(Objective): Extract the lines from the beginning of the entries through the line containing "Action: [x=1302, y=356]", inclusive, and reproduce them verbatim.

(Entries on the locations where items appear):
┌──
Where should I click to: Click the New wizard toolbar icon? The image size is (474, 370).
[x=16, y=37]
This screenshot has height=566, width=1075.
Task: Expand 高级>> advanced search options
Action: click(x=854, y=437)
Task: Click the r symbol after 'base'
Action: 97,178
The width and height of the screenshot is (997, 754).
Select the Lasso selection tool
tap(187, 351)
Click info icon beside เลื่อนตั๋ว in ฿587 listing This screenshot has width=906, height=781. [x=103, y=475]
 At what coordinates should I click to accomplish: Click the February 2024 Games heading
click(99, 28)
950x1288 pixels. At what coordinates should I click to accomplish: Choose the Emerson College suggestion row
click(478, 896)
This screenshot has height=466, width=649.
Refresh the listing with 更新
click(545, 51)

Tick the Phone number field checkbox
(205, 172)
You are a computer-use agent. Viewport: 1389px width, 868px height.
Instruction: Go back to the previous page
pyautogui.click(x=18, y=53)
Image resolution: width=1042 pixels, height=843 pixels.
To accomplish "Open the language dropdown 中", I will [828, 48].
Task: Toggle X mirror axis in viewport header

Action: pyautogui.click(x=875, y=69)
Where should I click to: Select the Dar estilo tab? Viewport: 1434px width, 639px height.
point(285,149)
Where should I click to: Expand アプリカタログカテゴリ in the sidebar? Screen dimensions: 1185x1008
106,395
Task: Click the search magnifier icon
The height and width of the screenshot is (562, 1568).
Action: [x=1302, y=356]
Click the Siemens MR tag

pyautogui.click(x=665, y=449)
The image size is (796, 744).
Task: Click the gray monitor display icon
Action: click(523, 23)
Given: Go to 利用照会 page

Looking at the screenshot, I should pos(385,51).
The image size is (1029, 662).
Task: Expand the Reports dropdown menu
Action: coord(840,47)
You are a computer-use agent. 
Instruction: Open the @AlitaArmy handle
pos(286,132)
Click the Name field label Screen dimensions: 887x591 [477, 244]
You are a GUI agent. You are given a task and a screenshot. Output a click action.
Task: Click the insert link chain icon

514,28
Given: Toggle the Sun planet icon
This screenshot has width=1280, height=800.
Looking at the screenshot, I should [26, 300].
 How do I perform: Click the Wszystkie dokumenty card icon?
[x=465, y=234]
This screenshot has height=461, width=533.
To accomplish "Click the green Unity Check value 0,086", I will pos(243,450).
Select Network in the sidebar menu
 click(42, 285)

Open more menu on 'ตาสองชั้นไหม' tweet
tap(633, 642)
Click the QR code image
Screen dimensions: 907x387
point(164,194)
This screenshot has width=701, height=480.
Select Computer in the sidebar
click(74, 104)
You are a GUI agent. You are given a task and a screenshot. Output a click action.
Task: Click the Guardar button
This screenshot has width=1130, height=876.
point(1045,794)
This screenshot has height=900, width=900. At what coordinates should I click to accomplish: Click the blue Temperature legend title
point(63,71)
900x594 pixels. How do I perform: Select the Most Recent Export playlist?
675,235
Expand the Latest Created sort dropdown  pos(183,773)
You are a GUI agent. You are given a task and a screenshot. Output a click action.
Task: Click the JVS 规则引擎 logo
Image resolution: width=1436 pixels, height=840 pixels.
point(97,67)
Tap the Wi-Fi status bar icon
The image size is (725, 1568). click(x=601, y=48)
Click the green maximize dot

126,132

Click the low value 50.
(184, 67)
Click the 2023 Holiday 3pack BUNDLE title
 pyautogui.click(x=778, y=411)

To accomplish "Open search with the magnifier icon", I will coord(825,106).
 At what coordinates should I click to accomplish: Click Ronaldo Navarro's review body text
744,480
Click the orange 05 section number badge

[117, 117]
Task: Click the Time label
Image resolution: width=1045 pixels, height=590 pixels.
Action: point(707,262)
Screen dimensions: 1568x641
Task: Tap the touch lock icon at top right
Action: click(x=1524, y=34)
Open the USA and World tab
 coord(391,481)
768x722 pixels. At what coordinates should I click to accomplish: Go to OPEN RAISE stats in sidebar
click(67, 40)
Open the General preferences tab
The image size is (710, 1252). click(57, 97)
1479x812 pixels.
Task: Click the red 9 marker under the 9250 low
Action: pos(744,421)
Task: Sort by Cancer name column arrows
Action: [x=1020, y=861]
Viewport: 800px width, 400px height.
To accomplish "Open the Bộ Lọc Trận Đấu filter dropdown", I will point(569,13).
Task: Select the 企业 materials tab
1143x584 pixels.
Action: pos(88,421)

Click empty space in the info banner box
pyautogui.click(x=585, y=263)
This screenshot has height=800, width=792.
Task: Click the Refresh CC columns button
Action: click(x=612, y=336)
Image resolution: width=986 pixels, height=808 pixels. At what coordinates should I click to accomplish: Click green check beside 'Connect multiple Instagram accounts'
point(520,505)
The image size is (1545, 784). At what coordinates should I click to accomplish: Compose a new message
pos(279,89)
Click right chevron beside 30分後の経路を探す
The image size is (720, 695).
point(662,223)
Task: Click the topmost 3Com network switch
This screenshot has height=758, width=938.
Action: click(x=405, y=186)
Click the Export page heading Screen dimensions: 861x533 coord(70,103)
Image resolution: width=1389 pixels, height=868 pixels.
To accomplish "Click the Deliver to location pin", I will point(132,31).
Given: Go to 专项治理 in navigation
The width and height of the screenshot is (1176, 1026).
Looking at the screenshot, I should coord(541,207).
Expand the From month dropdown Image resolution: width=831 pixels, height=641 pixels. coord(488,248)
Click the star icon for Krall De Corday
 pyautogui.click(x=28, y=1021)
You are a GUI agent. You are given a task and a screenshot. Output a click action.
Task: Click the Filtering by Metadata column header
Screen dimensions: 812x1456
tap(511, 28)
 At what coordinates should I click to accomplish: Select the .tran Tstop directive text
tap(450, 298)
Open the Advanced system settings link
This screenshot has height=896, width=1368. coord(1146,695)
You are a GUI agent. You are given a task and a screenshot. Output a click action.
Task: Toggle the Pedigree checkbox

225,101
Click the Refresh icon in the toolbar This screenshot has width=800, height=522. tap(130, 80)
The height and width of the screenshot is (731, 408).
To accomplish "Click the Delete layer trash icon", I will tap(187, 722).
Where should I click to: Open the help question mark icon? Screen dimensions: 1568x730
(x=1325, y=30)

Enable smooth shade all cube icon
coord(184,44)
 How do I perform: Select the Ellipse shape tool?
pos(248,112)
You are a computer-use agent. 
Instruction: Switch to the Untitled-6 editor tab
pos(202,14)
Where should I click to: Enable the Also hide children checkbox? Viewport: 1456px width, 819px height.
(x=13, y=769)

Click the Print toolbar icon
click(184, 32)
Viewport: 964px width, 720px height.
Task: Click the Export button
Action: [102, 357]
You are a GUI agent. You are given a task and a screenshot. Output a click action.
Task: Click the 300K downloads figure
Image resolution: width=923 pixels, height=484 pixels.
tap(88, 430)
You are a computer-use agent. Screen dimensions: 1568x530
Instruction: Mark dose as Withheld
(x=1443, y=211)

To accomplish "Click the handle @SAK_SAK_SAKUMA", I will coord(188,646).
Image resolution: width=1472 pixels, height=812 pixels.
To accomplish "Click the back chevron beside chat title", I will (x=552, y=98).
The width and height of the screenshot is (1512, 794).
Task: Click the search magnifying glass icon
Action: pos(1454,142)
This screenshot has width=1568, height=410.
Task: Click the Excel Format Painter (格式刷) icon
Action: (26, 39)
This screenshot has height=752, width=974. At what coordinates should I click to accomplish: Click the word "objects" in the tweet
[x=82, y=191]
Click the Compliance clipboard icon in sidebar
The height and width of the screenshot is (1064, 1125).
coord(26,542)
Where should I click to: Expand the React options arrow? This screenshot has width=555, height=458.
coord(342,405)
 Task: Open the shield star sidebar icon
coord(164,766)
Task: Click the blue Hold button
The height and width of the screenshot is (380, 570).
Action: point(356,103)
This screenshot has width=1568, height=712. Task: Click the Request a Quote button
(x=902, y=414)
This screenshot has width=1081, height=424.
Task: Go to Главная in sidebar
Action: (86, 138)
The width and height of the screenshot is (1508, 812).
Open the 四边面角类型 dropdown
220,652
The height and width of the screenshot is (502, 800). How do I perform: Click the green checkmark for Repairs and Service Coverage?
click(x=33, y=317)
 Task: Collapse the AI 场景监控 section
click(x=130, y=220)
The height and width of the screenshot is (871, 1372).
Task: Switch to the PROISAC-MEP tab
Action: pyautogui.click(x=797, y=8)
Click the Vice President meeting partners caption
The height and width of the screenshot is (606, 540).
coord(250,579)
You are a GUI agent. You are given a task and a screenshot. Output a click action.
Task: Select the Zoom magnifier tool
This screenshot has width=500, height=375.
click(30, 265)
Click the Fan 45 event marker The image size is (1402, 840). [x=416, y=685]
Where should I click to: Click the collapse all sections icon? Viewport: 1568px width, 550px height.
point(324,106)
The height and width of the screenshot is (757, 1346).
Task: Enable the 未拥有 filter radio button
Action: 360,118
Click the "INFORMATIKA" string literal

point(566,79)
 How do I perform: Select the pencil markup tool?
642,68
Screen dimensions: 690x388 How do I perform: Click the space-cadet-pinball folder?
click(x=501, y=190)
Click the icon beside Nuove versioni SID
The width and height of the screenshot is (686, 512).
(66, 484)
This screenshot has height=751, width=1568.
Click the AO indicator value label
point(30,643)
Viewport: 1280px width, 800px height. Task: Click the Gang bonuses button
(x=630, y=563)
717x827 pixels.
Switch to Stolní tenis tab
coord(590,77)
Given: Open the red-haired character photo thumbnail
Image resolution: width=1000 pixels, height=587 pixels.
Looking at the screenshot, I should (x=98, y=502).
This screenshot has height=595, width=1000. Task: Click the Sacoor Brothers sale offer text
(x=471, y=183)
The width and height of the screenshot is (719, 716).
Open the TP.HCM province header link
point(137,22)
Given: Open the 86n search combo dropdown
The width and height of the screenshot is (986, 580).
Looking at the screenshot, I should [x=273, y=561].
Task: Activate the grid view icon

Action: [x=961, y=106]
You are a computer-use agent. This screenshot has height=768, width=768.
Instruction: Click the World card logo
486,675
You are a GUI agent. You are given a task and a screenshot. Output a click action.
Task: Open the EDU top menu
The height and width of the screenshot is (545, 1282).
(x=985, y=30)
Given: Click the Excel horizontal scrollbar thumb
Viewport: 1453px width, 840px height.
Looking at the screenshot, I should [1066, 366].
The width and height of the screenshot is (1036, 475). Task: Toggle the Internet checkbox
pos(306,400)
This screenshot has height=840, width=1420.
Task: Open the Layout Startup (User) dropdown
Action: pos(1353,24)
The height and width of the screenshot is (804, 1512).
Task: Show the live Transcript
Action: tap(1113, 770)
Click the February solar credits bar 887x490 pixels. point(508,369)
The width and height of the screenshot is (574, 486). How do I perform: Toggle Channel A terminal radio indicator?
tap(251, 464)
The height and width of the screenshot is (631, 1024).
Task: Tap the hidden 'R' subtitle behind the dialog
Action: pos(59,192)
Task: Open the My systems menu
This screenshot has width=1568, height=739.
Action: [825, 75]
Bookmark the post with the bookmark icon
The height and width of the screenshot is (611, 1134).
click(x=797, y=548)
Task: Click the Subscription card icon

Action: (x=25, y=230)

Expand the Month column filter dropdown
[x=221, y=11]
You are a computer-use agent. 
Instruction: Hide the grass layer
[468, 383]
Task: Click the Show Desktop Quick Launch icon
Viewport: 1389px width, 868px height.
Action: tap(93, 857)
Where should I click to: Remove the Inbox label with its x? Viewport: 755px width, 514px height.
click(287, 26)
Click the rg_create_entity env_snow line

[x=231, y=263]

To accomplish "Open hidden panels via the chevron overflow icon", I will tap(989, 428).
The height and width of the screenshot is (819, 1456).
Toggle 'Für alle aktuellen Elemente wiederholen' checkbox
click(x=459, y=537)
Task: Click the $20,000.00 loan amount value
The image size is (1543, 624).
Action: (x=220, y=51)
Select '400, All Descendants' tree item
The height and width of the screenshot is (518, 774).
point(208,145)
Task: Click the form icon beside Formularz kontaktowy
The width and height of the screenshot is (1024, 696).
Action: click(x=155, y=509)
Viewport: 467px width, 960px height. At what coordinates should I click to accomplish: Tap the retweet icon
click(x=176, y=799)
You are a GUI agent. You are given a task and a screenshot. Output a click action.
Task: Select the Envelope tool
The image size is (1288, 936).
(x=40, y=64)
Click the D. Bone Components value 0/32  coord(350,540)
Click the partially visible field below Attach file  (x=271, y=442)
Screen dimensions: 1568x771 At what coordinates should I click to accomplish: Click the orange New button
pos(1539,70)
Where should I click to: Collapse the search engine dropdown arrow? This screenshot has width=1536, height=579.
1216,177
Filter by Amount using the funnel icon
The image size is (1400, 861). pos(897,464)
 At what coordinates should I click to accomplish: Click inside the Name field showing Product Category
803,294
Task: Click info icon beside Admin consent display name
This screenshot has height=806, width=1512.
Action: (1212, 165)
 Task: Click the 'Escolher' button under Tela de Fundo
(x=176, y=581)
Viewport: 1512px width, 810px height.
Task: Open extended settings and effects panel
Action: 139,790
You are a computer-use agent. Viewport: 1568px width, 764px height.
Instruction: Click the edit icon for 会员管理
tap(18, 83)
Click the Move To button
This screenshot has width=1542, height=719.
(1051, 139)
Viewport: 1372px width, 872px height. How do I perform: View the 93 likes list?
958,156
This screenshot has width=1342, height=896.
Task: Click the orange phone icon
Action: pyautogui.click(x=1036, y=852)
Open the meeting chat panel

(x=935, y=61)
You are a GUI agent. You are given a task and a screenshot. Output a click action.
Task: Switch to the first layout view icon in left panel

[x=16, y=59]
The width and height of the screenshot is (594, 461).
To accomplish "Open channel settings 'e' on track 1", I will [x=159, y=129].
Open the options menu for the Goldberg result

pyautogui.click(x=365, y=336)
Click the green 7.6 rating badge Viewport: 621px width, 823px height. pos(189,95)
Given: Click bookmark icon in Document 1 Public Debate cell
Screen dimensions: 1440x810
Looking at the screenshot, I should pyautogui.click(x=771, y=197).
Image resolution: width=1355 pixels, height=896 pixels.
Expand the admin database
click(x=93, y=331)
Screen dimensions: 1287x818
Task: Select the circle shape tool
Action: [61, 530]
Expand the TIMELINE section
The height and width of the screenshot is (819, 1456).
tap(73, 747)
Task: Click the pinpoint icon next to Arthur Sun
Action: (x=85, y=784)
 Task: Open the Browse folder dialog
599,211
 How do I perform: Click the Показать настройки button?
└──
(Solution below):
Where should I click to: Click the New wizard toolbar icon? The image size is (474, 370).
[x=16, y=37]
This screenshot has height=566, width=1075.
Task: Expand 高级>> advanced search options
Action: click(x=854, y=437)
Task: Click the r symbol after 'base'
Action: 97,178
The width and height of the screenshot is (997, 754).
Select the Lasso selection tool
tap(187, 351)
Click info icon beside เลื่อนตั๋ว in ฿587 listing This screenshot has width=906, height=781. [x=103, y=475]
 At what coordinates should I click to accomplish: Click the February 2024 Games heading
click(99, 28)
950x1288 pixels. At what coordinates should I click to accomplish: Choose the Emerson College suggestion row
click(478, 896)
This screenshot has height=466, width=649.
Refresh the listing with 更新
click(545, 51)

Tick the Phone number field checkbox
(205, 172)
You are a computer-use agent. Viewport: 1389px width, 868px height.
Instruction: Go back to the previous page
pyautogui.click(x=18, y=53)
Image resolution: width=1042 pixels, height=843 pixels.
To accomplish "Open the language dropdown 中", I will [828, 48].
Task: Toggle X mirror axis in viewport header

Action: pyautogui.click(x=875, y=69)
Where should I click to: Select the Dar estilo tab? Viewport: 1434px width, 639px height.
point(285,149)
Where should I click to: Expand アプリカタログカテゴリ in the sidebar? Screen dimensions: 1185x1008
106,395
Task: Click the search magnifier icon
The height and width of the screenshot is (562, 1568).
Action: [x=1302, y=356]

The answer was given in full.